Extrait choisi ->
↓↓↓
Perso il m’a fallut sortir de l’enfance pour être capable d’analyser avec un peu de finesse dans quels rapports de domination d’âge j’étais imbriqué‧e. Avant j’en avais certains aspects et un genre de colère de l’injustice mais il me manquait du recul et des clefs. Les implications de l’âgisme dans les rapports de séduction sont celles qui me prennent le plus de temps à démêler, parce qu’au mieux invisibilisées, au pire justifiées et utilisées par les adultes qui m’entouraient, invisibles pour l’enfant que j’étais puis niées par l’ado que je suis devenu‧e. Aujourd’hui adulte elles me sont enfin un peu plus lisibles.
C’est sur cet axe que je nous propose d’écrire, que je vous propose de nous lire :celui des rapports de domination par l’âge dans les relations de séduction, dans les relations amicales ou de camaraderie politique, dans les relations romantiques, sexuelles, amoureuses. Cette brochure c’est une tentative qu’on produise par nous même les ressources qui nous manquent. Qu’on y raconte nos vécus, les analyses qu’on en a, et qu’on construise comment mettre fin à ces dynamiques puantes.
L’intention de cette brochure c’est de penser collectivement la question des relations de domination par l’âge dans la séduction, avec un angle anti-autoritaire : c’est-à dire de façon matérialiste, qui conçoit l’intime et les relations, l’autorité et le pouvoir comme des sujets politiques, et dans une perspective de justice transformatrice.
L’objectif c’est de :
- visibiliser ces questions
- réunir nos réflexions et nos témoignages
- construire une analyse collective
- proposer une ressource anti-autoritaire
- entamer la prise en charge de cette question (en se donnant de la force, des ressources, du lexique, des outils) et la mettre à l’agenda de nos espaces politiques et collectifs
Avec pour moyen de réaliser une brochure regroupant d’une façon cohérente de l’analyse politique, du témoignage, des outils, un répertoire de ressources. L’idée est de réunir des contributions d’ici mai et que la brochure soit diffusée d’ici la fin d’année 2025.
Au fil des discussions avec des copaines et des camarades, plein d’axes et de thèmes ont été évoqués. C’est évidemment pas une liste exhaustive, mais elle peut donner une idée de ce que cette brochure dirait sur le fond :
- les dynamiques de domination par l’âge dans les rapports de séduction
- le grooming dans des milieux en marge
- les rapports de séduction dans l’accueil de jeunes personnes dans des milieux
- les enjeux de pouvoir dans les relations intergénérationnelles
- les dynamiques de pouvoir par l’âge dans les relations entre adultes
- l’accompagnement de groomers et de groomé‧e‧s
- le déni des rapports de pouvoir d’âge dans les milieux militants
- la légitimation politique des relations éphébophiles
- l’instrumentalisation de l’anti-âgisme et de l’anti-autoritarisme
- l’androgynie, standard esthétique éphébophile
- l’éphébophilie, rejet de sa propre vieillesse
- dénouer le rapport au désir pour sa propre classe d’âge
- ces incels qui groom
- l’adultification par les militant‧e‧s
- les relations de séduction et de pouvoir dans le rapport éducatif
- l’articulation entre l’inceste, la pédocriminalité et le grooming
- matérialisme anti-âgiste
Sur la forme et en terme pratique, ce qui a été définit c’est que :
- Les contributions peuvent être sous forme de texte comme d’image.
↑↑↑
Données extraites ->
↓↓↓
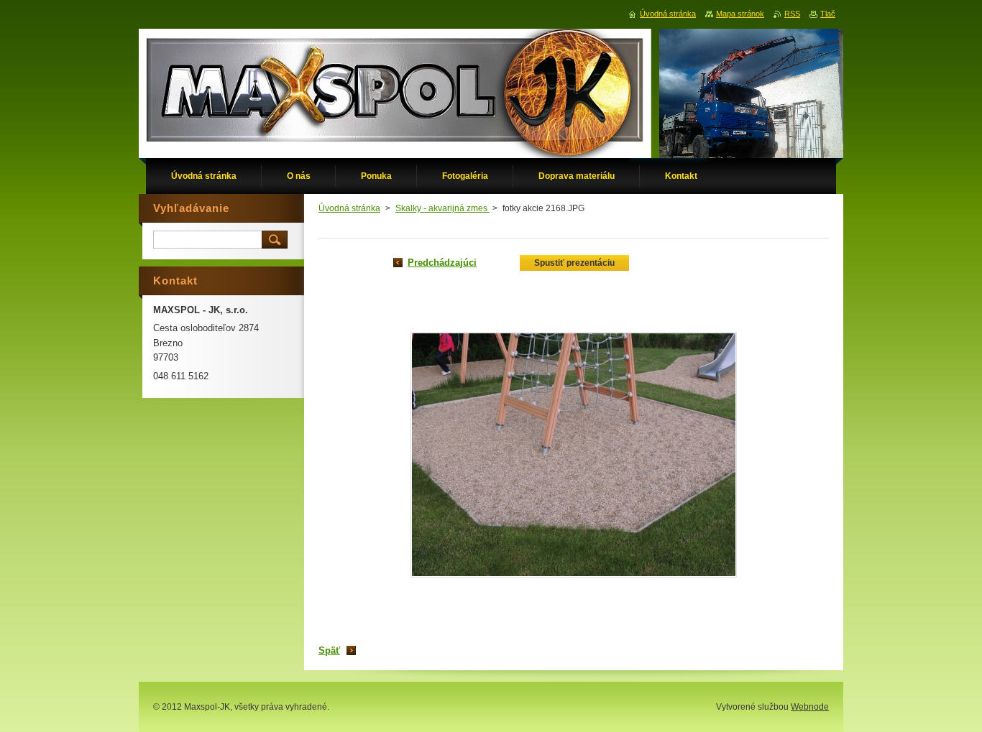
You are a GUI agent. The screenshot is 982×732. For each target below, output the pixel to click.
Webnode (810, 707)
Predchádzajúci (442, 262)
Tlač (827, 13)
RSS (792, 13)
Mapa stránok (740, 13)
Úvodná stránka (349, 208)
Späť (329, 650)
↑↑↑
Objectifs ->
**a.** Répondez aux questions suivantes à partir de l'appel à contributions :
(i) D'ici quand la brochure doit-elle être diffusée ?
(ii) Sous quelles formes les contributions peuvent-elles être envoyées ?
(iii) Quel angle l'appel à contributions adopte-t-il pour penser la question des relations de domination par l'âge dans la séduction ?
**b.** Prolongez l'appel à contributions sur l'âgisme dans la séduction à partir de sa dernière phrase, en gardant le ton et la forme de liste.
Les lignes forment un matériau distinct, indépendant de l'appel à contributions.

Réponses rédigées ->
**a.**
(i) D'ici la fin d'année 2025.
(ii) Sous forme de texte comme d'image.
(iii) Un angle anti-autoritaire, c'est-à-dire matérialiste, qui conçoit l'intime, les relations, l'autorité et le pouvoir comme des sujets politiques, dans une perspective de justice transformatrice.

**b.**
- Elles peuvent se composer de lettres, de listes, de collages, de dessins, de gravures, d’essais, de poèmes, …
- Les contributions peuvent être une création originale (que tu as fait spécialement pour cette brochure) ou déjà été publiée ailleurs, elles peuvent être ressorties de tes tiroirs ou d’un vieux disque dure, elles peuvent être une traduction, un extrait ou une bibliographie de créations d’autres personnes que tu souhaite partager ici.
- Les contributions peuvent être en couleur et en plus grand format mais doivent être lisibles en noir et blanc de 14,8cm sur 21cm, pour pouvoir photocopier la brochure en livret A5 (facilement et pas cher).
- Cette brochure serait imprimable et diffusable sur internet.
- Elle sera gratuite.
Si tu veux participer au projet tu peux :
- diffuser cet appel en le transmettant sur des listes mails et à des personnes que ça pourrait intéresser
- envoyer ta/tes contribution‧s avant le 1er mai 2025 à l’adresse mail vaisseau-zinzin@riseup.net en précisant si tu souhaite qu’elle soit anonyme ou signée (et si oui avec quel nom), les infos de l’auteur‧rice et de la source du support si ça n’est pas de toi.
- me/nous écrire par mail si tu as des questions ou des retours.
- rejoindre la coordination de ce projet de brochure pour participer à la réception et aux relectures des contributions, la structuration, la mise en page, l’édition et la diffusion de la brochure.
Trop hâte de voir ce projet exister !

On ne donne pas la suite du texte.